Please rewrite everything from the line containing "This screenshot has height=663, width=1060." down to the line containing "[x=58, y=170]", both included, as a numbered list with blank lines and pictures left out.
• • • • •
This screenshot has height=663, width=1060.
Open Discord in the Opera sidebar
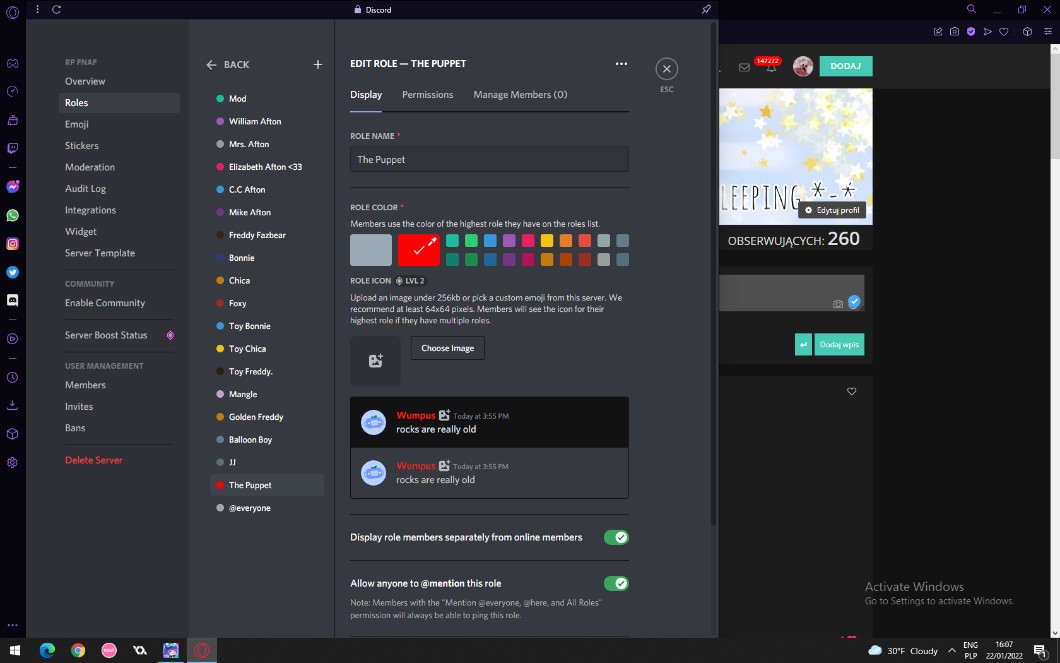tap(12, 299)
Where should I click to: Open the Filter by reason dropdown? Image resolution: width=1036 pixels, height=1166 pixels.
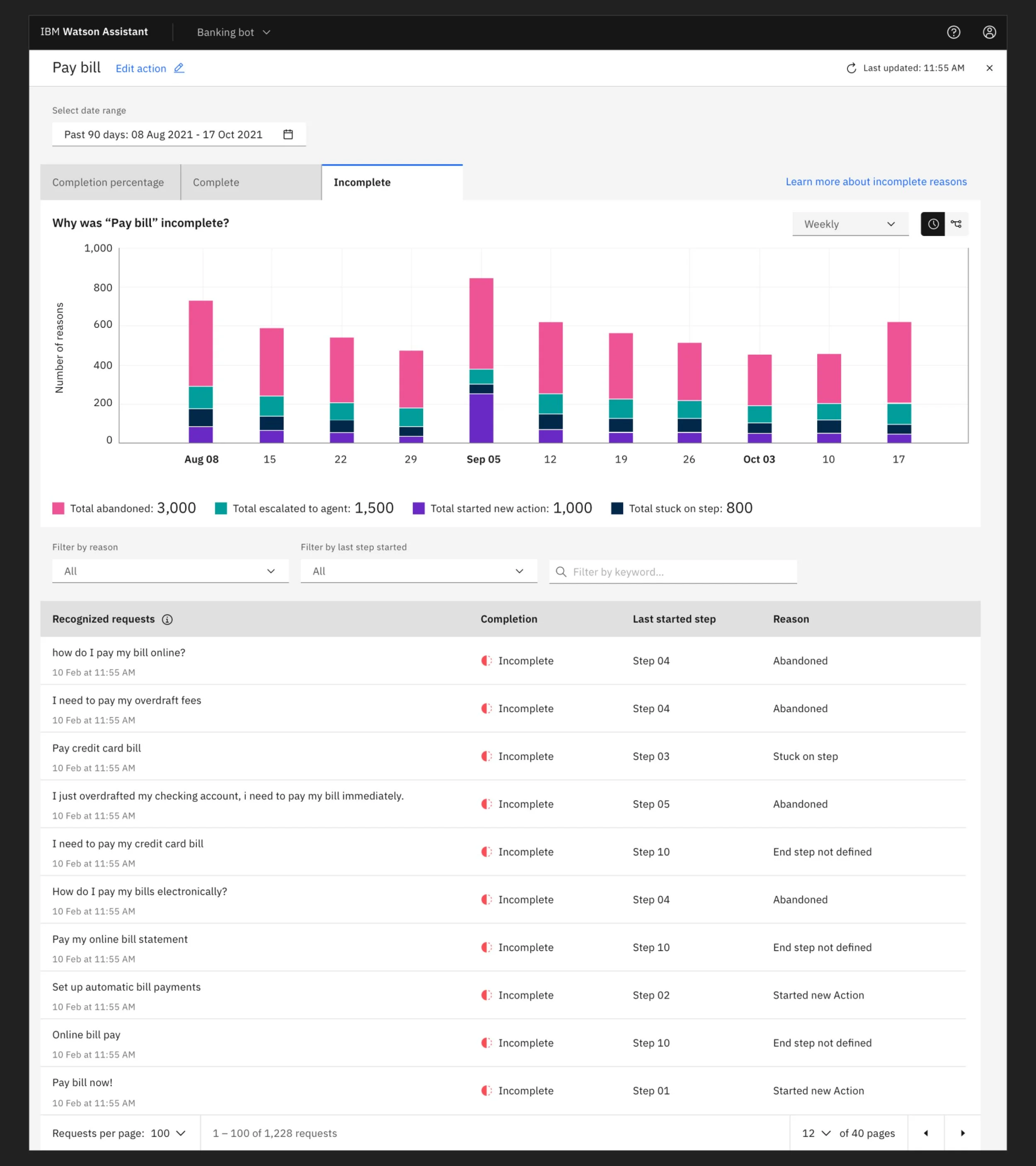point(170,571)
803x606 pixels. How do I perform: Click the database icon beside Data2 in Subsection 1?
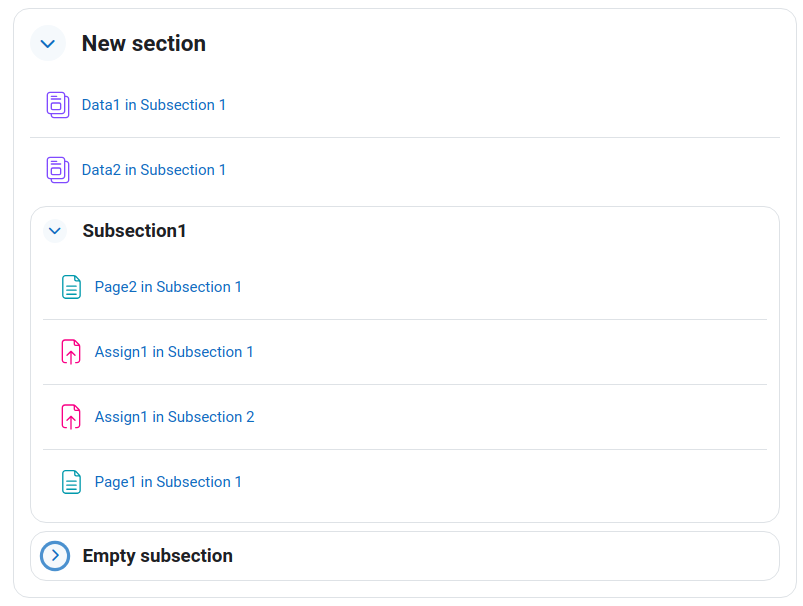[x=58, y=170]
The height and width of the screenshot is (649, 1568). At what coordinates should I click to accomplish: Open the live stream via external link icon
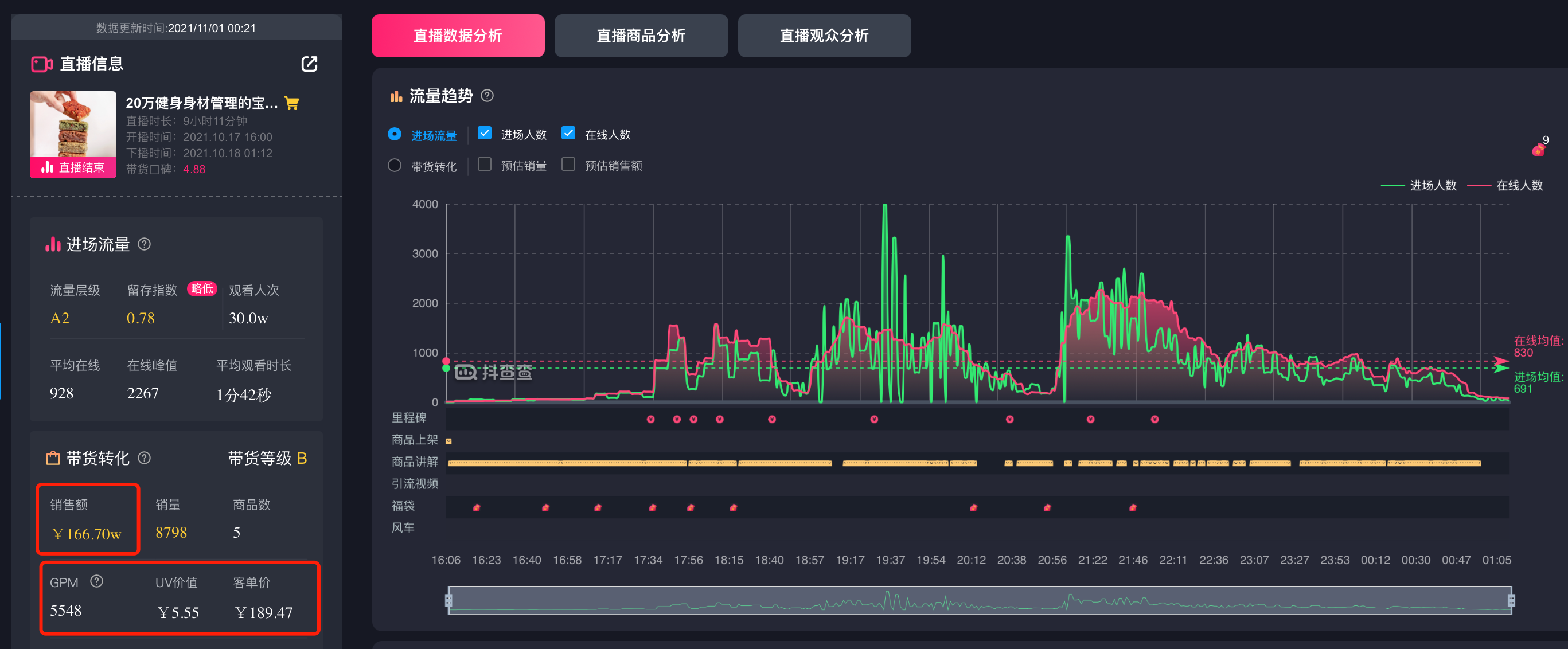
• • • • •
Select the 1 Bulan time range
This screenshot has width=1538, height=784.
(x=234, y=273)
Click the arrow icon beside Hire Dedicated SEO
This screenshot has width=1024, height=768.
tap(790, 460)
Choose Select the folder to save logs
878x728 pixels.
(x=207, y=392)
• • • • •
## [RESULT FOR THIS EXERCISE]
1. This screenshot has height=663, width=1060.
2. Open Discord in the Opera sidebar
3. tap(12, 299)
4. Where should I click to: Open the Filter by reason dropdown? Image resolution: width=1036 pixels, height=1166 pixels.
5. point(170,571)
6. 803x606 pixels. How do I perform: Click the database icon beside Data2 in Subsection 1?
7. [x=58, y=170]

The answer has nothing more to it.